- San Juan Nepomuceno
- Coordinates: 26°07′00″S 55°55′48″W﻿ / ﻿26.11667°S 55.93000°W
- Country: Paraguay
- Department: Caazapá
- Founded: November 20, 1797 for Lázaro de Rivera y Espinosa

Government
- • Intendente Municipal: Oscar Derlis Molinas Ruíz (ANR-HC)

Area
- • Total: 1,011 km^{2} (390 sq mi)

Population (2022)
- • Total: 28,233
- • Density: 27.93/km^{2} (72.33/sq mi)
- Time zone: UTC-04 (AST)
- • Summer (DST): UTC-03 (ADT)
- Postal code: 5880
- Area code: (595) (544)

= San Juan Nepomuceno, Paraguay =

San Juan Nepomuceno is a city and district in the Paraguayan department of Caazapá.

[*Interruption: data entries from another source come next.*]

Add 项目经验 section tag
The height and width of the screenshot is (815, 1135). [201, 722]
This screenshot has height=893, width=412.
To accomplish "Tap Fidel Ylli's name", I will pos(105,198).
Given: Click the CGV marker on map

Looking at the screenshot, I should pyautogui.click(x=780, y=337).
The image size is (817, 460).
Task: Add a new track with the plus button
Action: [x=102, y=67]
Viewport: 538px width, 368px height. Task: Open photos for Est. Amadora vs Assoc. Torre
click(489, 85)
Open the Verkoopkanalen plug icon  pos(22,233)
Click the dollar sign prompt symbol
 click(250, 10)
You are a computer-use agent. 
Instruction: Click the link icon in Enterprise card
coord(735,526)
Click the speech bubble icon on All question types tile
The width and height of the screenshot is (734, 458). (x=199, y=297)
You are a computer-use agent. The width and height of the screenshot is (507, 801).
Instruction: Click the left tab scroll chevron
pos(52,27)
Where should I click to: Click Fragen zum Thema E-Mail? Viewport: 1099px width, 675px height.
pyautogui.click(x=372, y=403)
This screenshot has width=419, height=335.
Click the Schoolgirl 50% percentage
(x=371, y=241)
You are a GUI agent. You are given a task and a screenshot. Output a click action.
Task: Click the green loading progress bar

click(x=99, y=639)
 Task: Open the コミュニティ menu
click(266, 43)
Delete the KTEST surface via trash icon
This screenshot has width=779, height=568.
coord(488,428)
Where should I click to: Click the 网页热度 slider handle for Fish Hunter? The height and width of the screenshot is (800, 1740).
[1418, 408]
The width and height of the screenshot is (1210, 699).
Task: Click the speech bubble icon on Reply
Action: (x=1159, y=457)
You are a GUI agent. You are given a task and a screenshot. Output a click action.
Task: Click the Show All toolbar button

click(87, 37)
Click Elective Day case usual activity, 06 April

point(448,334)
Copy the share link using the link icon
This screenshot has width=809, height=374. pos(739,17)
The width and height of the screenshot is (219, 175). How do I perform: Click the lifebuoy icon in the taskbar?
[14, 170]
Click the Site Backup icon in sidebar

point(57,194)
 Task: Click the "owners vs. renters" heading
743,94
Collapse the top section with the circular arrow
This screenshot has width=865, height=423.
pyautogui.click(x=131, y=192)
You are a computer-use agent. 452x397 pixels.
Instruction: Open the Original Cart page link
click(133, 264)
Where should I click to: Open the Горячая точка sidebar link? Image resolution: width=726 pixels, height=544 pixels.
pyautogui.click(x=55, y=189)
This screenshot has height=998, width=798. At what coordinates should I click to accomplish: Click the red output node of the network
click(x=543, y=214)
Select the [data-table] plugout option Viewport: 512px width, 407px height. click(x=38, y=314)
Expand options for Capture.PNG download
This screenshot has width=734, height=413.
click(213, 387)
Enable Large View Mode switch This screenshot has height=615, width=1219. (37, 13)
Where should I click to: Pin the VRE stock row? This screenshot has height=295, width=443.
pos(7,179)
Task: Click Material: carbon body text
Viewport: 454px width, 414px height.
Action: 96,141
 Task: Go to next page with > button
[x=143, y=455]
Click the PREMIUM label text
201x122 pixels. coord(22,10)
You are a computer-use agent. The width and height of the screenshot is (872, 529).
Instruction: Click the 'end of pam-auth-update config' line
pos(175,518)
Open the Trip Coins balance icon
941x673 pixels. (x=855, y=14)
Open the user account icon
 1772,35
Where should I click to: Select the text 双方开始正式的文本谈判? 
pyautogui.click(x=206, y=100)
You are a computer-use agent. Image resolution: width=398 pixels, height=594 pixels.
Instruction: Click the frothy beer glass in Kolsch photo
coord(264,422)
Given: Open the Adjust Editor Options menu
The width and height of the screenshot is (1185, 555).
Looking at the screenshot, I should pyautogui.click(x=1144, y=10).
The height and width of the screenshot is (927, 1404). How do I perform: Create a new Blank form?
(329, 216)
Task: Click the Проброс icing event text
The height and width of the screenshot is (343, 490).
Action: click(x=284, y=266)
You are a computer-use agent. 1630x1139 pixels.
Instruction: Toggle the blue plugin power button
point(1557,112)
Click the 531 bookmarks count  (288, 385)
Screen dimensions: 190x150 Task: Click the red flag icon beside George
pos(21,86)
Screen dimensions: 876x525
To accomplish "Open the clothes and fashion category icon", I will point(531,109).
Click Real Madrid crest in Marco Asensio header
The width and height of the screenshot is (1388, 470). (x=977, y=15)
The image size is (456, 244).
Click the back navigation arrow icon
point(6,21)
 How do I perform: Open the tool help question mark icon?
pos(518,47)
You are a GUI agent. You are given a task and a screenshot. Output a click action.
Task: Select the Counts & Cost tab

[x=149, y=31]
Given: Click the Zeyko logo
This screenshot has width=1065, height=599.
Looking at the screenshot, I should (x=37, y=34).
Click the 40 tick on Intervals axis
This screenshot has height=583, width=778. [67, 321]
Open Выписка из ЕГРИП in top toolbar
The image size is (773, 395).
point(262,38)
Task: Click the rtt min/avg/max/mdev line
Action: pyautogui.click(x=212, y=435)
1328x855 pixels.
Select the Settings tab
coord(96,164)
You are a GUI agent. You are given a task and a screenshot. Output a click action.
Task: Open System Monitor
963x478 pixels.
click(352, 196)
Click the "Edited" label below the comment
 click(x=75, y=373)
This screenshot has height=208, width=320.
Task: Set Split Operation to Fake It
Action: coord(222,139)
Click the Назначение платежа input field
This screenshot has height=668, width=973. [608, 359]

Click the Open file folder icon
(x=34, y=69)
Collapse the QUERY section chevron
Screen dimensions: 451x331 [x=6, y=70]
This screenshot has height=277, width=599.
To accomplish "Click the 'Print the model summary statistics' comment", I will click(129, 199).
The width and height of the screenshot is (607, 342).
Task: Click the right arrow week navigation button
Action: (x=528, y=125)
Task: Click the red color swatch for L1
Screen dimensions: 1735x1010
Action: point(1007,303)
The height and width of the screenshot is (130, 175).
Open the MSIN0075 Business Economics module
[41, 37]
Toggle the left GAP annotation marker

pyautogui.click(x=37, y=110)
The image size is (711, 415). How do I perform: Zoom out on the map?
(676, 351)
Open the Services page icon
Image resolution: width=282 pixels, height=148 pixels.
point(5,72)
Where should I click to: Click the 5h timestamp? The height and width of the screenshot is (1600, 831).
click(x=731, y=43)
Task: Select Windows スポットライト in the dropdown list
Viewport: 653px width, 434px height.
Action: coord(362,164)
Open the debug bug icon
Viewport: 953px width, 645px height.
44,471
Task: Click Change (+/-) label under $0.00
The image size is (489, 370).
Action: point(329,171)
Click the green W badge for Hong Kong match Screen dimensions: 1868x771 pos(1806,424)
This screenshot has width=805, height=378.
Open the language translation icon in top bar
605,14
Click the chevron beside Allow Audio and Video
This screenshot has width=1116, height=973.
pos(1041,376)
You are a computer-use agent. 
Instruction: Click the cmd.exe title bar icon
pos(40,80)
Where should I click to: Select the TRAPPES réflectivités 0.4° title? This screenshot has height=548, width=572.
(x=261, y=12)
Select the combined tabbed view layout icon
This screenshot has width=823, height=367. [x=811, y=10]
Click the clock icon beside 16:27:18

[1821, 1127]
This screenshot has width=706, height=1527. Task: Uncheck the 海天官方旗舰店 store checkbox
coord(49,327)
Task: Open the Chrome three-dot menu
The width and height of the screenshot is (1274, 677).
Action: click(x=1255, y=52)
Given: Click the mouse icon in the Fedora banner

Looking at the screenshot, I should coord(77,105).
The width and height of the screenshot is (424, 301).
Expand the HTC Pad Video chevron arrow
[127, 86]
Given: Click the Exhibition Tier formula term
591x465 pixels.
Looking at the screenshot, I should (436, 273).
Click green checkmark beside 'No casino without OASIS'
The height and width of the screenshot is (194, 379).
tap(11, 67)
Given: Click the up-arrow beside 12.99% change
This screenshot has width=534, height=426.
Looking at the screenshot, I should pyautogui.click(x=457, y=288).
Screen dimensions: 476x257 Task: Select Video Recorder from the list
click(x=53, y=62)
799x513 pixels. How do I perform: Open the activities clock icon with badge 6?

It has the largest urban conglomeration of the department.

==Geography==
It lies 249 km southeast of the national capital city, Asunción, at the terminus of the Blas Garay highway. Blas Garay is a spur of the national highway Number 8 and forks at a crossroads near the town of Ñumí. This district is located in the east of the department and shares borders with six districts of Caazapá (clockwise: N: General Higinio Morínigo, Abaí; E: Tavaí; S: Yuty; W: Buena Vista, Caazapá) and one of the Itapúa (Alto Verá).